The city commission unanimously passed Tuesday a budget that projects revenues of just more than $1.3 million in 2009-2010 an increase of just less than 2 percent from 2008-09.
The budget projects a slight increase in revenue from the ad valorem tax, the franchise fee, garbage and sewer billing and the insurance tax. On the other hand revenue from occupational taxes are expected to drop from $260,000 this year to $240,000 next year. Though the city has gained jobs in the Kingbrook Industrial Park recently, it has lost and will lose more jobs with the closing of Leggett & Platt later this summer.
The city expects to spend $882,000 during the next fiscal year, about $26,000 more than this year, with general government, police and insurance expenses all expected to be up slightly.

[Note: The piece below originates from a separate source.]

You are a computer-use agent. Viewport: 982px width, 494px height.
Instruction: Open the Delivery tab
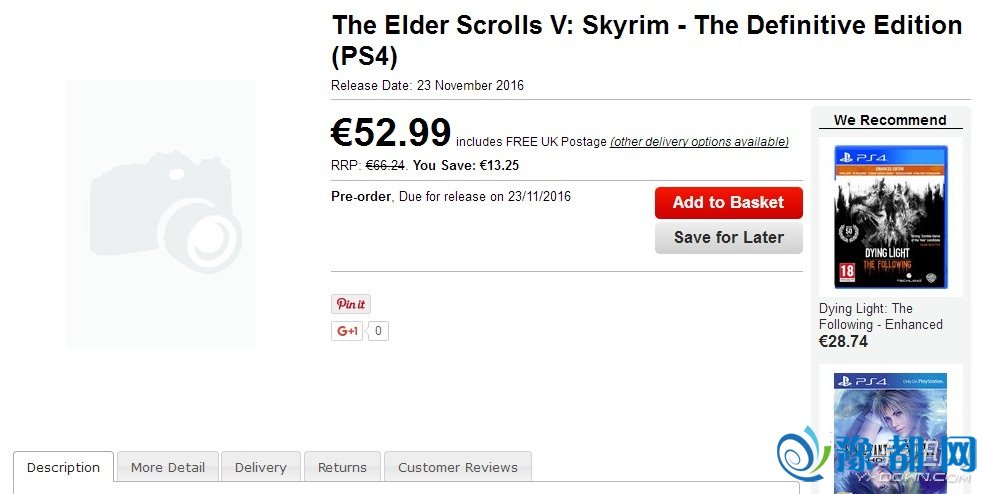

Also at their meeting Tuesday, commissioners approved a bid from WHF, Inc. to build a sewer line and pump station to the Whitney M. Young Job Corps Center. The company's bid of $200,548 was the lowest among 15 bids received for the project. The Job Corps Center is paying for the sewer project.
Commissioner Vicky Wise, who represents the commission on the Sewer Board, said the city's comprehensive sewer board ordinance is nearly ready for approval by the commission. The ordinance will repeal the dozens of existing sewer ordinances and amendments passed during past years and replace them with a single document.
The new ordinance will increase residential tap-on fees from $1,500 to $3,000, and it also doubles the penalty – from 10 percent to 20 percent – for those who pay sewer bills late.
The commission took first reading on an ordinance that updates the city's adult entertainment laws. About seven years ago, the commission passed an adult entertainment ordinance that places restrictions on where and how adult entertainment businesses can operate in Simpsonville. The new version of the ordinance merely makes a few changes based on recent court cases, Simpsonville City Administrator David B. Eaton said.
“The courts say we can't prohibit them, but we just want to make it as hard as possible for them to come here,” Eaton said.
The city of Shelbyville and Shelby County also have ordinances regulating adult entertainment businesses.
Human Rights Commission
The commission also heard from representatives of the county's Human Rights Commission who suggested the panel adopt a model ordinance that spells out the purpose, membership requirements and duties of the commission.
The county and the two city governments recently revived a Human Rights Commission that had been moribund for the past decade. The newest incarnation of the commission has the right to hear cases of potential discrimination and decide on the merits. If the commission feels the complaint is legitimate, it can pass the case along to the state Human Rights Commission, which does have the power of enforcement.